It’s bad from the outside, but the inside is so much worse. And it gets worse the more you look at it. So many details that are just so awful. Living in this “house” is probably miserable.
I lost it when I saw that the siding continues inside. They really went for that one texture look.
Also the through-wall Air Conditioner in the shower???
What do you mean I can’t install siding on the inside… It’s called “siding” not “outsiding” it goes on every side!
I was really disappointed that in Exterior Features there was Vinyl Siding listed but it wasn’t also listed on the Interior Features. I would’ve lost it at that.
Definitely a missed opportunity on the part of whoever made this listing lmao
Probably only reason it isn’t listed that way is because no one thought to put vinyl siding as an “interior” option in the database.
Got to plan for anything!
Yeah, I figured that was the reasoning. Definitely a software/database issue. This is why we need bespoke real estate listings for one of a kind properties.
I thought the same thing when I read it.
There’s a through-wall box fan just outside another shower.
I finally got to a bedroom picture where it looked like painted walls, then zoomed in to see it was carpet. My only explanation is Mormonism, as I have only ever seen carpeted walls in my chapel growing up. Mind you, that was rough spiky carpet seemingly installed to discourage sleeping against the wall.
If you have any idea where to get that sisal fabric wall covering, I’d love to know; it’s amazing for cat scratching posts.
I’m pretty sure they put that there because it protected the walls from scuffs and damage–especially the kind caused by moving folding tables and chairs all the time–without showing dirt from the hands of grubby kids. It wasn’t in every ward building, but it was definitely pretty common.
As far as where to get the material, conveniently enough a church with $100 billion doesn’t usually install security cameras and a few windows are usually left unlatched from Sunday school kids trying to get fresh air.
I know that one of the church in East Lansing, MI, installed magnetic locks (much more difficult to force open than mechanical locks) after an arson attempt failed due to the carpets meeting federal burn standards.

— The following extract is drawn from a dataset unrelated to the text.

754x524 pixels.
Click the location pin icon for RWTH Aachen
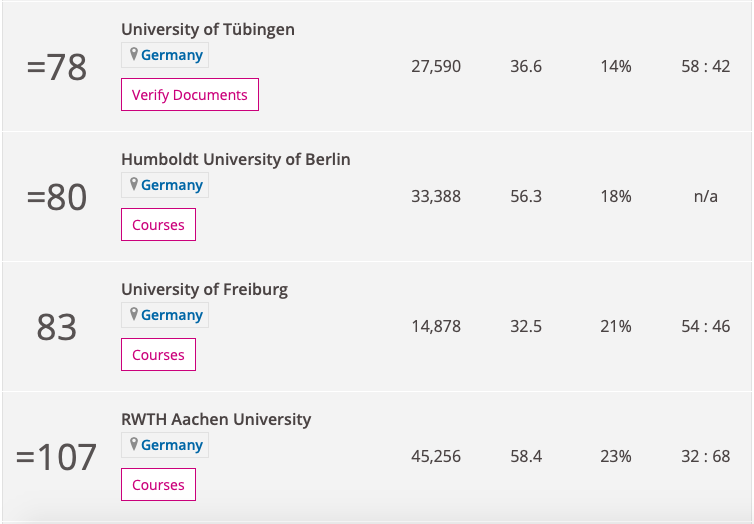(133, 445)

I don’t think there’s a lot of Mormons in those parts.
Somebody got a smoking deal on a ridiculous quantity of siding.
With all those hard surfaces and open spaces, the echoes in this place must be unreal.
That’s why they carpeted the bedroom walls.
The current owner is the only guy in North America to not have a podcast.
But, suspiciously, has 25 people comfortably living with him.
And office chairs!
This is the first time I’ve seen a “it just keeps getting worse” post and actually agreed. I went in n just expecting terrible siding, then the inside of the house, then the chairs, then the lights, then more chairs, the carpet, the exposed wiring, why are there chairs there?, it just kept escalating. Thank you for this.
I concur. Most “it gets worse” style posts have one or two odd things. This one truly delivered.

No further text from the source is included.